PNB FD Scheme: A Powerful Fixed Deposit Option
Punjab National Bank (PNB) is a government-owned bank in India that offers several schemes and financial products to its customers. For those who have accounts with PNB, there’s a great opportunity to earn a handsome return through its FD schemes.
PNB offers Fixed Deposit plans with different tenures and interest rates. Currently, the bank has a special FD scheme that provides attractive returns to customers after a fixed tenure.
In recent times, the Indian stock market has been witnessing major fluctuations, making it risky for small investors. If you are looking for a safe investment option, a Fixed Deposit (FD) can be a reliable choice. FD is a traditional investment instrument that has been trusted by people for decades. Although the interest rates have gradually declined over the years, FD schemes still offer stability and assured returns. Today, we’ll discuss the returns you can get from PNB’s FD scheme.
PNB FD Scheme: Interest Rates and Tenure Details
PNB offers FDs ranging from 7 days to 10 years. The bank provides different interest rates for general citizens, senior citizens, and super senior citizens.

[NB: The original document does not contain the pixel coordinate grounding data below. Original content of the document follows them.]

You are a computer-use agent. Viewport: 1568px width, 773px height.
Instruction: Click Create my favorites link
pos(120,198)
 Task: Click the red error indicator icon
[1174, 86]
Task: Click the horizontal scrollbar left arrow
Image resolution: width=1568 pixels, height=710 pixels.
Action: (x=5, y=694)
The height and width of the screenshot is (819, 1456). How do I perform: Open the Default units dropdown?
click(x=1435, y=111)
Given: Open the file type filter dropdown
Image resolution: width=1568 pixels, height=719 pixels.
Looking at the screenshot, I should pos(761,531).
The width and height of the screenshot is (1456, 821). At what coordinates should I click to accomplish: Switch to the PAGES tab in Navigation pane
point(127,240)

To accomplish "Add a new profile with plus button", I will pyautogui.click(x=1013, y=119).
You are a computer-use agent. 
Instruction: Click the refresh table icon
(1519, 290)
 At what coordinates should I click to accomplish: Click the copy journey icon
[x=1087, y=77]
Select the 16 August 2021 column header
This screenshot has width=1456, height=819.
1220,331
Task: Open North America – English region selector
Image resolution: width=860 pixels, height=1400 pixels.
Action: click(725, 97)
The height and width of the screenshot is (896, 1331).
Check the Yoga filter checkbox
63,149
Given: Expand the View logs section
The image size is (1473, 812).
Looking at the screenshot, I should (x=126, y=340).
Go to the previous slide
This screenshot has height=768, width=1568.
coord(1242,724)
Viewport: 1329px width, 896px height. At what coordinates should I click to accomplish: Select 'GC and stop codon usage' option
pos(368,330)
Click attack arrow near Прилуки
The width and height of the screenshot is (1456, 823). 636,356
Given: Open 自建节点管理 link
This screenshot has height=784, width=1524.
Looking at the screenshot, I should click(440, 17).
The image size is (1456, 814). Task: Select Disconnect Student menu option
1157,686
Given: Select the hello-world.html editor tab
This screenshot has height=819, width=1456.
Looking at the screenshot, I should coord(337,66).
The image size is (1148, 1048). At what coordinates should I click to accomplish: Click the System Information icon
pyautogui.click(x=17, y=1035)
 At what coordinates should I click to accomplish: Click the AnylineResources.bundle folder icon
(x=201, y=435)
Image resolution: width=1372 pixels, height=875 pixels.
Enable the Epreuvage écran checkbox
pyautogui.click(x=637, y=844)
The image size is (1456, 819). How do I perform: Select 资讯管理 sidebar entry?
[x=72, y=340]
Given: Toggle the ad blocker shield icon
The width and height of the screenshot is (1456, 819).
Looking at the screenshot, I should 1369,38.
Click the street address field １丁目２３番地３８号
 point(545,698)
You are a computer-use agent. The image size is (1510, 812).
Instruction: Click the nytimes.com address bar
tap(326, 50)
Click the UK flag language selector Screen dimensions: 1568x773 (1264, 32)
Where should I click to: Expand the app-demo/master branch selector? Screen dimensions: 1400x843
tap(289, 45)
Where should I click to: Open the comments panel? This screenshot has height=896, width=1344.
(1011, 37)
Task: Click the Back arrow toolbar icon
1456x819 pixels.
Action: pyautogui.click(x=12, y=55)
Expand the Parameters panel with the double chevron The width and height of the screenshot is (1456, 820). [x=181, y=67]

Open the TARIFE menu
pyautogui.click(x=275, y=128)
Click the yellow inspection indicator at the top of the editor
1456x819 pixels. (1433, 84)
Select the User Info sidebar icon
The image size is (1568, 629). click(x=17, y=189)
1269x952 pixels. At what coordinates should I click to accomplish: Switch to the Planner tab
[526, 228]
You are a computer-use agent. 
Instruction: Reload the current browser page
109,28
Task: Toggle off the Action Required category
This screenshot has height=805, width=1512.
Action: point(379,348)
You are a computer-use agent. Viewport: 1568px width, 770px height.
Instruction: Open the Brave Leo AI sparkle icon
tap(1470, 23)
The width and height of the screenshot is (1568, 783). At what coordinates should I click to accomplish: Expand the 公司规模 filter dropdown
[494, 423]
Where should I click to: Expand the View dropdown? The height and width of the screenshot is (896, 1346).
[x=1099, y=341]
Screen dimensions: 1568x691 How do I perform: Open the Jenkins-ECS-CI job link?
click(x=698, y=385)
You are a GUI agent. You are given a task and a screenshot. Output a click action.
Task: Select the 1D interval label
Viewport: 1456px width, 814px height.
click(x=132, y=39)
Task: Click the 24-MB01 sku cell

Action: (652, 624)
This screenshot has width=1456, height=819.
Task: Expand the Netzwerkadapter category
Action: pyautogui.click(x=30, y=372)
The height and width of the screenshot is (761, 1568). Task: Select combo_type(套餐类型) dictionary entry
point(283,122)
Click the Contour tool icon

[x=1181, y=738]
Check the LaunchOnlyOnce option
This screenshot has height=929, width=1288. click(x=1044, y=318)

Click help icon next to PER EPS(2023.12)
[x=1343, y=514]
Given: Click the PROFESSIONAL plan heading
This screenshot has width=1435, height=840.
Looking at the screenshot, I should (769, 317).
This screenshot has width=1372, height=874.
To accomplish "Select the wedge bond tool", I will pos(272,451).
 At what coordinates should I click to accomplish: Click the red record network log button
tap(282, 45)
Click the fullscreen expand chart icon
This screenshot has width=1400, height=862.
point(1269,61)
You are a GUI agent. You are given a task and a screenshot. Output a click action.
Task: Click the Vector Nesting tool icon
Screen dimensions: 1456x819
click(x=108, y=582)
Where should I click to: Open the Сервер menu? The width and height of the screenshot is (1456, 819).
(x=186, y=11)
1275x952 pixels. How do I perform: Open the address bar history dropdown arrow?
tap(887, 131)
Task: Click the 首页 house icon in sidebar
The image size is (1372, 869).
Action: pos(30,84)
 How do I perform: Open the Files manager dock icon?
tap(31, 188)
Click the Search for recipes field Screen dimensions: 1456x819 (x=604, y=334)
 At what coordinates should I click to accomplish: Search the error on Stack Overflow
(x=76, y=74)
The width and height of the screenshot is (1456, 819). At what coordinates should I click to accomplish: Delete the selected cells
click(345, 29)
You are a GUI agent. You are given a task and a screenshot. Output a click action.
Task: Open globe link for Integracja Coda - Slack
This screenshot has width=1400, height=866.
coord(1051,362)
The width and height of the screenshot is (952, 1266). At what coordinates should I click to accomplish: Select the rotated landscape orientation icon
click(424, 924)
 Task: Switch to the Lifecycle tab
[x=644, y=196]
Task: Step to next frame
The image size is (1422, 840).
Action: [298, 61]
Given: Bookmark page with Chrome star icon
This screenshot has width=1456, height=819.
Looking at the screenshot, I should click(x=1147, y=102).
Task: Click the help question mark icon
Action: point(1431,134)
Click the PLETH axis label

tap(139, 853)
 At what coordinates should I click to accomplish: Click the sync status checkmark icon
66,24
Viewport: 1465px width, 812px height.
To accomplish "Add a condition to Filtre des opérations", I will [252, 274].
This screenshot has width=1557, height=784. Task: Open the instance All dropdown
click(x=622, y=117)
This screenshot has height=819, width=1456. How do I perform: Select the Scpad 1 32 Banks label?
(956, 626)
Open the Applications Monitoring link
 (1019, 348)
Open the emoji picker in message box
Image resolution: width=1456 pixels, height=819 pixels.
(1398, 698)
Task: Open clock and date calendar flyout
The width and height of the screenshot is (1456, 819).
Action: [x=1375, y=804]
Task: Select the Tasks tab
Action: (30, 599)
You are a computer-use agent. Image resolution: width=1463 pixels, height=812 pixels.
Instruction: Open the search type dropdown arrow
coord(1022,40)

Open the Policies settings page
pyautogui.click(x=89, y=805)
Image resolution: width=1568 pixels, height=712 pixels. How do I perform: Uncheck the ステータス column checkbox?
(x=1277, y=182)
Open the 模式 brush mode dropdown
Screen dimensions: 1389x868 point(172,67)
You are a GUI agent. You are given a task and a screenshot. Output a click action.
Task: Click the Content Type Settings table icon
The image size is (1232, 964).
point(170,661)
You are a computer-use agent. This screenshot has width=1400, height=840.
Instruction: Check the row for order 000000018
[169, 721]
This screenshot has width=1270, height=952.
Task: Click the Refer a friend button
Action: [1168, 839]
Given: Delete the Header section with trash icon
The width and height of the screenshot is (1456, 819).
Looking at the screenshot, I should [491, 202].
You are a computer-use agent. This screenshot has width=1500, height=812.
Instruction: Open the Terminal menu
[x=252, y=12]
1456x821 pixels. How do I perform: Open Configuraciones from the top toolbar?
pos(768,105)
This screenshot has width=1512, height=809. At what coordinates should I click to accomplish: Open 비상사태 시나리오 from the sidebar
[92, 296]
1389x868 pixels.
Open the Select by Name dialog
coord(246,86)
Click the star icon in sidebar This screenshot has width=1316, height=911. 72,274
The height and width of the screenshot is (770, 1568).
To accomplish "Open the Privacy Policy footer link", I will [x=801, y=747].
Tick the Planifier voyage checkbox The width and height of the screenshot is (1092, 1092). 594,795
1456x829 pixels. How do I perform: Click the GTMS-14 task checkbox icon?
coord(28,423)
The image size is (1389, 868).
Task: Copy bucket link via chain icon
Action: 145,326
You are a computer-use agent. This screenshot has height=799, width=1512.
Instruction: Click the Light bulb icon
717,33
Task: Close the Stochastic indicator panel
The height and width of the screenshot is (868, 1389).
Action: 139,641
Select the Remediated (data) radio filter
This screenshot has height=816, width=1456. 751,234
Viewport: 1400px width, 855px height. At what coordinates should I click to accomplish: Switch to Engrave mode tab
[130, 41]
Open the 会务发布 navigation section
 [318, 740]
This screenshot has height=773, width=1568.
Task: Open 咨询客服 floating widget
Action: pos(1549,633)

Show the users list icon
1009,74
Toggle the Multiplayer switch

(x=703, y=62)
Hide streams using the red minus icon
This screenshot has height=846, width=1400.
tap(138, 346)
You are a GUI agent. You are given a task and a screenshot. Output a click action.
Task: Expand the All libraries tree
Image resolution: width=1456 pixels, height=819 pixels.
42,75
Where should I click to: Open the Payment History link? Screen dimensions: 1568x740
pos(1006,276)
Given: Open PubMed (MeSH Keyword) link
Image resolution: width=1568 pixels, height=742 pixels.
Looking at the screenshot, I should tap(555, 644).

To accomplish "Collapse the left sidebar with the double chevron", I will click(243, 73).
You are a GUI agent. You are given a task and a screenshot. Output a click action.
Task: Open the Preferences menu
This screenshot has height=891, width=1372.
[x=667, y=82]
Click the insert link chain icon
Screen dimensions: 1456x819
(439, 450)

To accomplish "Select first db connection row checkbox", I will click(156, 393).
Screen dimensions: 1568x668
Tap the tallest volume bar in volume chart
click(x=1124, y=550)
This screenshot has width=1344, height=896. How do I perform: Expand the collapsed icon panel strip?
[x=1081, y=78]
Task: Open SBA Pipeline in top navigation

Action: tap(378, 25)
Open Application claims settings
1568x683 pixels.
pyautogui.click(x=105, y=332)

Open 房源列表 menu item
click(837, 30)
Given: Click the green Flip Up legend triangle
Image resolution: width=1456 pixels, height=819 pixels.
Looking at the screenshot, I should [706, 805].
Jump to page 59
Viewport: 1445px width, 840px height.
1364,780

- Maximum Interest Rate: 6.60% for 390-day tenure (for general customers)
- Senior Citizens: 7.10%
- Super Senior Citizens: 7.40%
These rates may vary slightly depending on the deposit amount and term chosen.
How ₹2,00,000 Becomes ₹2,76,000 in PNB FD Scheme
For a 5-year PNB FD, the interest rates are as follows:
- General citizens: 6.50%
- Senior citizens: 7.00%
- Super senior citizens: 7.30%
If a general citizen invests ₹2,00,000, then at the end of 5 years, the maturity amount will be ₹2,76,084.
This means you will earn ₹76,084 as interest over the 5-year period.
This calculation shows that PNB’s FD scheme not only provides safety for your money but also ensures decent returns, especially compared to volatile investments like the stock market.
Keep Inflation in Mind Before Investing
Before investing in any FD scheme, it’s important to consider the inflation rate. If the return on your investment is lower than the average inflation rate, the real value of your money will decrease over time.
Therefore, your investment returns should ideally outpace inflation to maintain your purchasing power in the long term.
If you invest ₹2,00,000 in PNB’s 5-year FD scheme offering up to 7.40% interest, your maturity amount will be around ₹2,70,000–₹2,76,000, depending on your category (general, senior, or super senior citizen).
Conclusion
PNB’s Fixed Deposit scheme is a secure and reliable investment option for those who prefer steady and guaranteed returns over risky market-linked investments. With flexible tenures and attractive interest rates, the PNB FD Scheme is ideal for both short-term and long-term savers.
If you’re looking for a safe, government-backed investment that offers stable returns, then Punjab National Bank’s FD scheme can be a smart financial choice.